A Well-Crafted Introduction To Kunark : EQ2

Two posts in one day? Is it a sign?  Are the End Times upon us? Or could it be that GW2 is having connectivity issues for the third day in a row, leaving me with an unexpected hour to fill before I get my second wind for yet more questing?

I spent most of the afternoon and early evening working my way through Kunark Ascending's crafting quest-line and I have to say it's pretty entertaining. Domino certainly knows how to put these things together.

Without giving too many spoilers, the tradeskill and adventure quests fit together like two pieces of a jigsaw puzzle. As far as I know, if you're both an adventurer and a crafter, you can do the quest-lines in either order but I'm very glad I did Adventurer first.

The whole crafter storyline has you coming along after the adventurers have hacked and slashed their way to Kunark, leaving you to deal with the mess they left behind. As a story it works very well indeed. I particularly liked Queen Alwenielle's account of the actions of the party of adventurers she accompanied, which, of course, are the actions I carried out as a player only last night.

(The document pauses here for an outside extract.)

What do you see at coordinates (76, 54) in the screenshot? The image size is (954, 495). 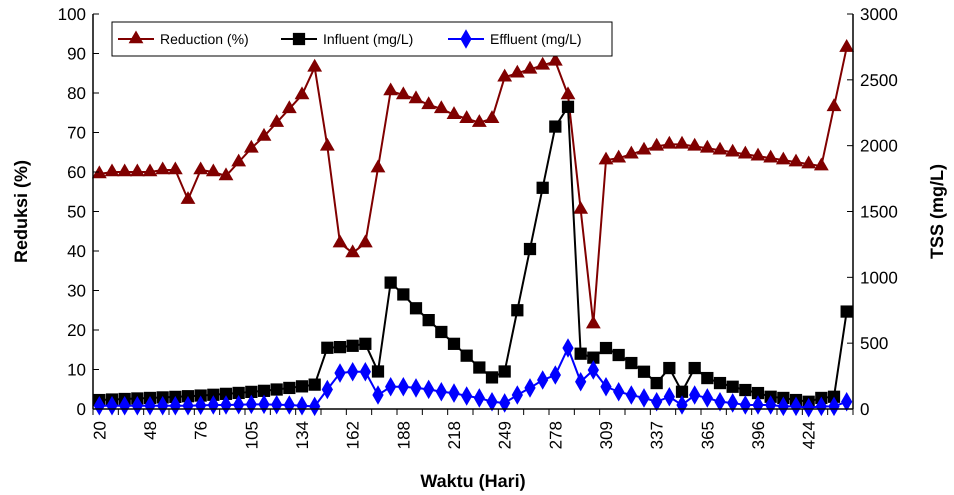 I see `y-tick-label: 90` at bounding box center [76, 54].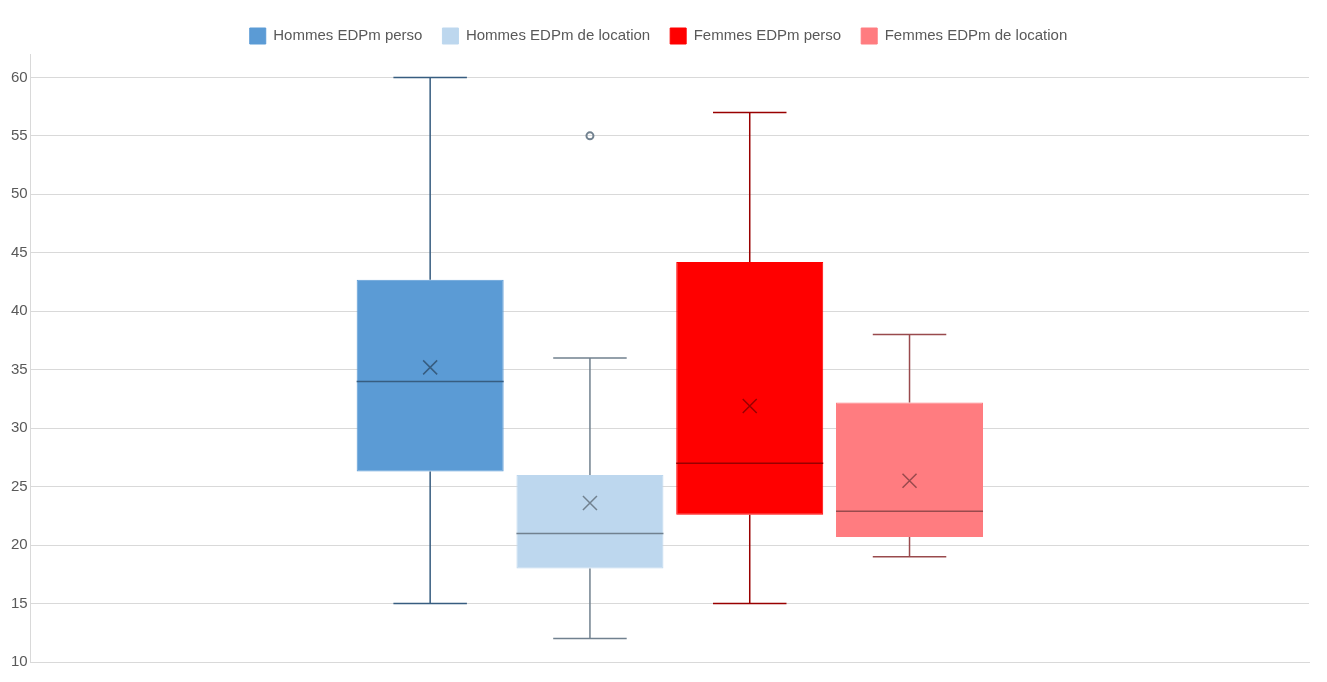  I want to click on y-tick-label: 25, so click(20, 485).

The biggest advantage crafters have over adventurers is that instead of waking up in a cave the crafters get teleported to a beach. Also Queen Alwenielle has time to explain what she's doing in a little more detail so the transition is less confusing. That all makes for a much more pleasant introduction to the new zone.

It also helps a lot that instead of being threatened by Iksars and sent to fight Sarnaks crafters get to deal with a series of Goblins who seem to fancy themselves as stand-up comedians. I appreciate some people may prefer to be barked at by lizardmen than gurned at by goblins but it got a laugh out of me.

The questing itself is relaxed and laid back. There's plenty of picking up driftwood, catching crabs and making simple structures for simple fisherfolk. The usual routine that, if you're a level 100 crafter in EQ2, which you must be if you're there in the first place, you can almost certainly do in your sleep.

It sounds dull, perhaps, but for dedicated crafters this kind of thing really does never get old. This is DBG playing to the gallery and my experience of EQ2 over many years has been that crafting is often a crowdpleaser when adventuring falls flat on its face.

As yet I haven't run into any brick walls in either quest line so it's not true to say you have to do all the pre-reqs to get started. I am already past the point where you have to speak Goblish for the crafting line (something my Berserker could already do) but I spotted a stone tablet on the beach that would help with that. You could do it on the fly if you arrived under-rehearsed.

There's a handy forum thread giving tips on how to approach the new content, most of which applies to players planning on raiding or doing the harder Heroics. Of the suggestions there I would definitely endorse the advice to come prepared with some form of tracking. I use the scrolls you can buy from the cash shop but there are many free alternatives.

As a max level crafter I also have the ability to track harvestable nodes, which includes many kinds of non-craft-related ground spawns too. I can track shinies in other words. That has to be the single most useful ability in my entire repertoire when it comes to questing. Hard to imagine how I ever managed without it. In my opinion it's worth maxing crafting just for that even if you plan on being a pure adventurer ever after.

With two types of tracking to call on the absence of quest markers seems to make very little difference. I've had to refer to the wiki only infrequently, usually because I couldn't understand the particular mechanic the designer had chosen to employ. There are so many ways now to activate a quest item sometimes I miss the bleedin' obvious.

All in all it's going swimmingly although I do find questing quite exhausting somewhere into the fourth consecutive hour. Which is why I took a break to play GW2 and then, when that failed me, write this.

And now I'm refreshed it's back to the Goblin Workbench.